Monday, 27 February 2012

The new fundamentalism

A Devon town council was told by the High Court it was acting illegally by allowing (presumably Christian) prayers to be said before meetings. The council found a surprising defender in Baroness Warsi, Britain’s first female Muslim cabinet minister. She wrote in the Daily Telegraph:
“To create a more just society, people need to feel stronger in their religious identities and more confident in their creeds. … You cannot and should not extract these Christian foundations from the evolution of our nations any more than you can or should erase the spires from our landscapes."
The British Humanist Association waded in, saying Baroness Warsi’s comments are “outdated, unwarranted and divisive”. Let’s take those one at a time.
Outdated? The intellectuals at the BHA can do better than this. To value an idea according to whether it originated long ago or last week – or on a Thursday, to paraphrase Chesterton – is like saying that job interviewers should appoint the candidate born first, or last, or under Scorpio.
Unwarranted? Means: without basis. Richard Dawkins gives the game away by declaring that Warsi’s comments have “no logical basis” (italics mine). I think he mistakes the nature of faith. I have no logical basis for believing God exists, just as he has no logical basis for believing God does not exist. Or for believing that new ideas are better than old ones. Dawkins and the Baroness each take up a position with a clear basis – in their respective faiths.
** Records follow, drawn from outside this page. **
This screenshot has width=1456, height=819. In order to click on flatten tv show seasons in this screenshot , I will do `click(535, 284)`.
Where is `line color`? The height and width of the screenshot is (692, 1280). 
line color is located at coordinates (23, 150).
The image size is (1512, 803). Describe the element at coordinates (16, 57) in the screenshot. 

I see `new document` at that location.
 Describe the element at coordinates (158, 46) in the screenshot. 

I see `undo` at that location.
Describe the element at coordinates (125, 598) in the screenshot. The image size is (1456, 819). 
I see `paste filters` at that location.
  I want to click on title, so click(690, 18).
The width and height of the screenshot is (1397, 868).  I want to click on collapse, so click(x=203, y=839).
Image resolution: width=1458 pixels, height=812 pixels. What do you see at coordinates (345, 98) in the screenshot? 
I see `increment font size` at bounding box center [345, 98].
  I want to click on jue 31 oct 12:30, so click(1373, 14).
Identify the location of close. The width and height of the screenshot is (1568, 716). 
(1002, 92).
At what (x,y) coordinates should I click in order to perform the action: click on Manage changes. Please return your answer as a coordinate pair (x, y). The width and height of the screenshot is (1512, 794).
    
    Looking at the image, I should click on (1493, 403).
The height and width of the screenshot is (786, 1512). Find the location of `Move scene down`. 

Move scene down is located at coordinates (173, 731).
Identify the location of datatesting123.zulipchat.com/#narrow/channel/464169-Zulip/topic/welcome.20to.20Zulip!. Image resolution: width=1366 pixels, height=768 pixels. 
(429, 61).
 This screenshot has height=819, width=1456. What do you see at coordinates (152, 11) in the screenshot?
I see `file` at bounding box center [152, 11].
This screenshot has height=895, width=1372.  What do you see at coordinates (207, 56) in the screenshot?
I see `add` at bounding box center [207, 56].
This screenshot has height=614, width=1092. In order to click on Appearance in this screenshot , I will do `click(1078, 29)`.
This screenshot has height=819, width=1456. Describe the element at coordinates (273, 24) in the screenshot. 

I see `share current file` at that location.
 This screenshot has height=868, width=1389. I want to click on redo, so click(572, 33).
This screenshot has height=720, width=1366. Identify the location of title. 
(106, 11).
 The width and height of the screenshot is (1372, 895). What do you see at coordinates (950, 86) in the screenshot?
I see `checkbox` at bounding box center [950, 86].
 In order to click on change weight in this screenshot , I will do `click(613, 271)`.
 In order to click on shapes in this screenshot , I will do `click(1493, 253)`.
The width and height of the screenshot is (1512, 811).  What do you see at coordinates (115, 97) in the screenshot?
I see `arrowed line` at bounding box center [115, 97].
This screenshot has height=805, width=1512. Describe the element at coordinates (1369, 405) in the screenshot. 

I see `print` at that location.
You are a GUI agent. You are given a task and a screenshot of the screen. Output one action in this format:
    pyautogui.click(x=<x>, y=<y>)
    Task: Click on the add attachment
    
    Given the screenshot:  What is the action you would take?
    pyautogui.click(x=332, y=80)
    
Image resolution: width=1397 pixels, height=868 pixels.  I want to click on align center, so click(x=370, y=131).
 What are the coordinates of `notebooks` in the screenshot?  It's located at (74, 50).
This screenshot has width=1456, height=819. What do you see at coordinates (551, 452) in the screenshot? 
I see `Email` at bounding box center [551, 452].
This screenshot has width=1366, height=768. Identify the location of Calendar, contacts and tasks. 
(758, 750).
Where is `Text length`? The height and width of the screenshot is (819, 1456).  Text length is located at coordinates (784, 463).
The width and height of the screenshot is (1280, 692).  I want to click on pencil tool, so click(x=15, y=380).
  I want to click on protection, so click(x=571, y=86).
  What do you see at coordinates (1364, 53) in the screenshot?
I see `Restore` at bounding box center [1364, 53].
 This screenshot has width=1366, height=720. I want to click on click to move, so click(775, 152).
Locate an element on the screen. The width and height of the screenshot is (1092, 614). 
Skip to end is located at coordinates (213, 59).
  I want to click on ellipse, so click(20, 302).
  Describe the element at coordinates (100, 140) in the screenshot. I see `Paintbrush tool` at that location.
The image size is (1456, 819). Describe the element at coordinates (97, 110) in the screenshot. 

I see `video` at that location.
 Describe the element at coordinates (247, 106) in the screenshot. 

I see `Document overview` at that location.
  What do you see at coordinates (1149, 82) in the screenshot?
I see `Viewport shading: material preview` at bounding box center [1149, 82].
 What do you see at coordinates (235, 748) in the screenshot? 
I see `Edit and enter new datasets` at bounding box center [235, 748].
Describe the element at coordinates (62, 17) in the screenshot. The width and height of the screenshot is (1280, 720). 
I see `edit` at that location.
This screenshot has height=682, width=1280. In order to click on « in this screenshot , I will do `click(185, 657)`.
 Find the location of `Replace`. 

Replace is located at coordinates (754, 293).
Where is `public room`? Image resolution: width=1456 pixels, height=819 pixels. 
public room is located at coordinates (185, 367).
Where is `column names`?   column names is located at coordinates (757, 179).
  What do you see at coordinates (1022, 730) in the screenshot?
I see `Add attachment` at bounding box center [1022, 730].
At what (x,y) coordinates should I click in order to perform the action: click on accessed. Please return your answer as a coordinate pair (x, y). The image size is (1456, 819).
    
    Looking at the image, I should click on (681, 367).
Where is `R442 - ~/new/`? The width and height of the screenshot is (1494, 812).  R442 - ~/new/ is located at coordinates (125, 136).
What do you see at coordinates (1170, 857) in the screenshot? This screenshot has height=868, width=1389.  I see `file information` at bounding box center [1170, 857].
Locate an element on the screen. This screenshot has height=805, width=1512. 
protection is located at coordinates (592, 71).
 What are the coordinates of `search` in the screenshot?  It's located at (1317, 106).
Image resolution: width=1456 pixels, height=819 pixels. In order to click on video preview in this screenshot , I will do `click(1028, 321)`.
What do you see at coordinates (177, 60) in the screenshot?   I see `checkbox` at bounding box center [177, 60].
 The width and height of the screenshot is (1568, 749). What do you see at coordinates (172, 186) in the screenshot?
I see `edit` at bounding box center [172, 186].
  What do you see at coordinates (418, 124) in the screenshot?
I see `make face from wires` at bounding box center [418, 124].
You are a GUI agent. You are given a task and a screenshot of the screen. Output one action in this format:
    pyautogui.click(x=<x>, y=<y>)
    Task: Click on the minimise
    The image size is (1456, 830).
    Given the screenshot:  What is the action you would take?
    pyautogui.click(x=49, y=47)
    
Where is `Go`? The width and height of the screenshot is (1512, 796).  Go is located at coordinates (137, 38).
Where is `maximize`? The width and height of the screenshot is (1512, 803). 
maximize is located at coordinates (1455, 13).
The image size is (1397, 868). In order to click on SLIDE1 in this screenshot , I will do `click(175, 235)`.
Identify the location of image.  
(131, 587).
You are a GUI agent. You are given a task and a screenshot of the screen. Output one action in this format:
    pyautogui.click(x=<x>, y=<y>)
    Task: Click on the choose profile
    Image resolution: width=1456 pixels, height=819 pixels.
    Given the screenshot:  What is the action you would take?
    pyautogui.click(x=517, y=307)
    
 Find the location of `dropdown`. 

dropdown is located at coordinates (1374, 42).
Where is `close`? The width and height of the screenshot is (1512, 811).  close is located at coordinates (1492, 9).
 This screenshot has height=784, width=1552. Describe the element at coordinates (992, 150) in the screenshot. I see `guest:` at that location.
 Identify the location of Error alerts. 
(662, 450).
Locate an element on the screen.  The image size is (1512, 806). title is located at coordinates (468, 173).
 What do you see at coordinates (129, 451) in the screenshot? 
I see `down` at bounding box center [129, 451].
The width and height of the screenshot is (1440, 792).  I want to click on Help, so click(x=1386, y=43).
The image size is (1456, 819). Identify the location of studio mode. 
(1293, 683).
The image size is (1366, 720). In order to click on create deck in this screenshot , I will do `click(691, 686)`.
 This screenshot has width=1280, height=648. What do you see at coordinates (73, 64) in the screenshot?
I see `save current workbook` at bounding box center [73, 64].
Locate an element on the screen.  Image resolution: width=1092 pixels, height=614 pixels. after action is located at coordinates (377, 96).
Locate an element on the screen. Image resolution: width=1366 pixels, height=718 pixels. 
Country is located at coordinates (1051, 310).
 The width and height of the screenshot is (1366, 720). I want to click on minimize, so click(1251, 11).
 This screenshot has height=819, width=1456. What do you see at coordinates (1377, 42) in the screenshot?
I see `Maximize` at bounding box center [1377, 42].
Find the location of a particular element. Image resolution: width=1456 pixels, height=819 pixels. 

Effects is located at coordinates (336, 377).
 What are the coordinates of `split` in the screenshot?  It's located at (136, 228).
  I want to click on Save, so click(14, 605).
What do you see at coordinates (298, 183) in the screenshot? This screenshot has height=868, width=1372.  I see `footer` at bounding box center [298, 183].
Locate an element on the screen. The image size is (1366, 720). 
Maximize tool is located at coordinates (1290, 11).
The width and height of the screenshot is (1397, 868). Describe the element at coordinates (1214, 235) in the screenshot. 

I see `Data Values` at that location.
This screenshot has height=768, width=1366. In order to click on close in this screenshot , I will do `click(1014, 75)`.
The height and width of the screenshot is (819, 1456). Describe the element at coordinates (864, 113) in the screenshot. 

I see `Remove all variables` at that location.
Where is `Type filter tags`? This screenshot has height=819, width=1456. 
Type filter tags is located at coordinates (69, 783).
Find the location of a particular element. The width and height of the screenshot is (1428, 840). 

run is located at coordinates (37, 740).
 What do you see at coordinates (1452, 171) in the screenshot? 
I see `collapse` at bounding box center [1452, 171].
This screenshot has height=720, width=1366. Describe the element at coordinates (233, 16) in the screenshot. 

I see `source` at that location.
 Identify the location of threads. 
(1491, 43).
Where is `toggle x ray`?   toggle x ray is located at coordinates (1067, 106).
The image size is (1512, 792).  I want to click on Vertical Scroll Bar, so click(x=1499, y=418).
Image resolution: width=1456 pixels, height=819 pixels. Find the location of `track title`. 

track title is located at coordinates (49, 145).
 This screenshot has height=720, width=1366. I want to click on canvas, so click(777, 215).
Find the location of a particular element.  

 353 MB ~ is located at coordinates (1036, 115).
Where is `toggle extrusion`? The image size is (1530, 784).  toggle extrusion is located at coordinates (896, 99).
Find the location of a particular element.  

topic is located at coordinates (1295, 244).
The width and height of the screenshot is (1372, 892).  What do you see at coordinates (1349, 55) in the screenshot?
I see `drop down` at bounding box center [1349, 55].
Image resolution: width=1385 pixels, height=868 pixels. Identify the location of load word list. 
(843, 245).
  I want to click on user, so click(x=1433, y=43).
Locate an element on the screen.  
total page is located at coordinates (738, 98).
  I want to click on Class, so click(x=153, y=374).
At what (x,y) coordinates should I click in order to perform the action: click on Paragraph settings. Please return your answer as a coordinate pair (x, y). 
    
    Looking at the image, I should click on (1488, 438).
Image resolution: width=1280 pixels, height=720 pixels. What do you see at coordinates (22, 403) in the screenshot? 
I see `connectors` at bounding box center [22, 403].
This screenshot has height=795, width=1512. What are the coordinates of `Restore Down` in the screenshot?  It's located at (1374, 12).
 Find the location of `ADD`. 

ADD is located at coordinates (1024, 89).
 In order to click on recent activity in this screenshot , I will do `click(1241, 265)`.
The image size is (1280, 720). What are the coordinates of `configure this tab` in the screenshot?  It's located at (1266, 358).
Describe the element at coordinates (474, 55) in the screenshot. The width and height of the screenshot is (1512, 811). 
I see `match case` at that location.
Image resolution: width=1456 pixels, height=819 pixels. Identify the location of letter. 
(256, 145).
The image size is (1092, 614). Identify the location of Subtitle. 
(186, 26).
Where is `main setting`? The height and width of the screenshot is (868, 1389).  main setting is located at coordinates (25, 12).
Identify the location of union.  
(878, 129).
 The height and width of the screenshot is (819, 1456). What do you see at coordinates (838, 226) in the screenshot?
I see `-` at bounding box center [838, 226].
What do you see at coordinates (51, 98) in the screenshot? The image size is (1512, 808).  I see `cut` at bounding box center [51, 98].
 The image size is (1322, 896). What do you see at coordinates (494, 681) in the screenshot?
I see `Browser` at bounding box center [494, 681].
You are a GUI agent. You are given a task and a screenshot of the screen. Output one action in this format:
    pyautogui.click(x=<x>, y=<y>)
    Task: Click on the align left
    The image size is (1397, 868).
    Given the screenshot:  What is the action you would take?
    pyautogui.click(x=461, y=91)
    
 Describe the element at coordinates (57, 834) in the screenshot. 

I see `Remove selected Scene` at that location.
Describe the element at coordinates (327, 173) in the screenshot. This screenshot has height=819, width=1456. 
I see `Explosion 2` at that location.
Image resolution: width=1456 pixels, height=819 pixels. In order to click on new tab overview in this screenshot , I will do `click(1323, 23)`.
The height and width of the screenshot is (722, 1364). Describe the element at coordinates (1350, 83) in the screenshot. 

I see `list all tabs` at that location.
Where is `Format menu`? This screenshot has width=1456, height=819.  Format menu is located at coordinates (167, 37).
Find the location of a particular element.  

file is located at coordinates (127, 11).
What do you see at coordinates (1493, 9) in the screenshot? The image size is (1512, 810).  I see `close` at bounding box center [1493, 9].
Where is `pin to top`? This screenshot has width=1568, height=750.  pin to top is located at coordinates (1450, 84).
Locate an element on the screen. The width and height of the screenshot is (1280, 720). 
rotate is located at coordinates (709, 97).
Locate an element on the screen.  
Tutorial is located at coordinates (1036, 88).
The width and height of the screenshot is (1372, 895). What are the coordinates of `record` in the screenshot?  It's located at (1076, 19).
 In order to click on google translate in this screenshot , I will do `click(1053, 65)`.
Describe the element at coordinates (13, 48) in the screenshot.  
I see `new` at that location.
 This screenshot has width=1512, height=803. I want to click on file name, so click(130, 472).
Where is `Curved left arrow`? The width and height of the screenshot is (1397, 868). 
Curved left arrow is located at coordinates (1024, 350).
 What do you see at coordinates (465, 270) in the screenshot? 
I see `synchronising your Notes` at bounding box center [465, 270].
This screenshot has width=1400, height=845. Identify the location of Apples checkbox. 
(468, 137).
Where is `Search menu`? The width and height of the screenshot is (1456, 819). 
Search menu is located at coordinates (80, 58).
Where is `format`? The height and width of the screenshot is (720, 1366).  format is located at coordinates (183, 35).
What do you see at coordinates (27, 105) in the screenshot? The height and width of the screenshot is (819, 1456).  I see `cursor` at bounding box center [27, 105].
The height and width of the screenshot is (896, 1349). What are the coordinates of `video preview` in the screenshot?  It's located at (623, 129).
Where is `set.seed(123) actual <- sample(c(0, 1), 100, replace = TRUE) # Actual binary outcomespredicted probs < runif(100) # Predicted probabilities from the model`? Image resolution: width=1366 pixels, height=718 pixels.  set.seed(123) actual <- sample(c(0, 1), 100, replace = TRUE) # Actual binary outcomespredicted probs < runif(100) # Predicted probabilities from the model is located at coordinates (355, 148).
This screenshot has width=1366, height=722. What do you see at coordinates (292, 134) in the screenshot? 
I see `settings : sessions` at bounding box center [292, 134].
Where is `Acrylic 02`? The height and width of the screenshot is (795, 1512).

(Meanwhile, the idea that God would submit himself for examination by Dawkins is laughable. The opposite may eventually occur, but that is another matter.)
Divisive? This is the most puzzling accusation. I would say Warsi's comments are the opposite. A person of one religion is finding common cause with people of another religion, even though important differences remain. If a secularist tries to discourage this, if a humanist wants Muslim and Christian to disagree: who is being divisive?
The Baroness speaks of “militant secularisation” as a form of totalitarianism. I look forward to the BHA showing us that this is not so – although there is “no logical basis” for that hope: since there is no logical connection between loving one's neighbour and hating God.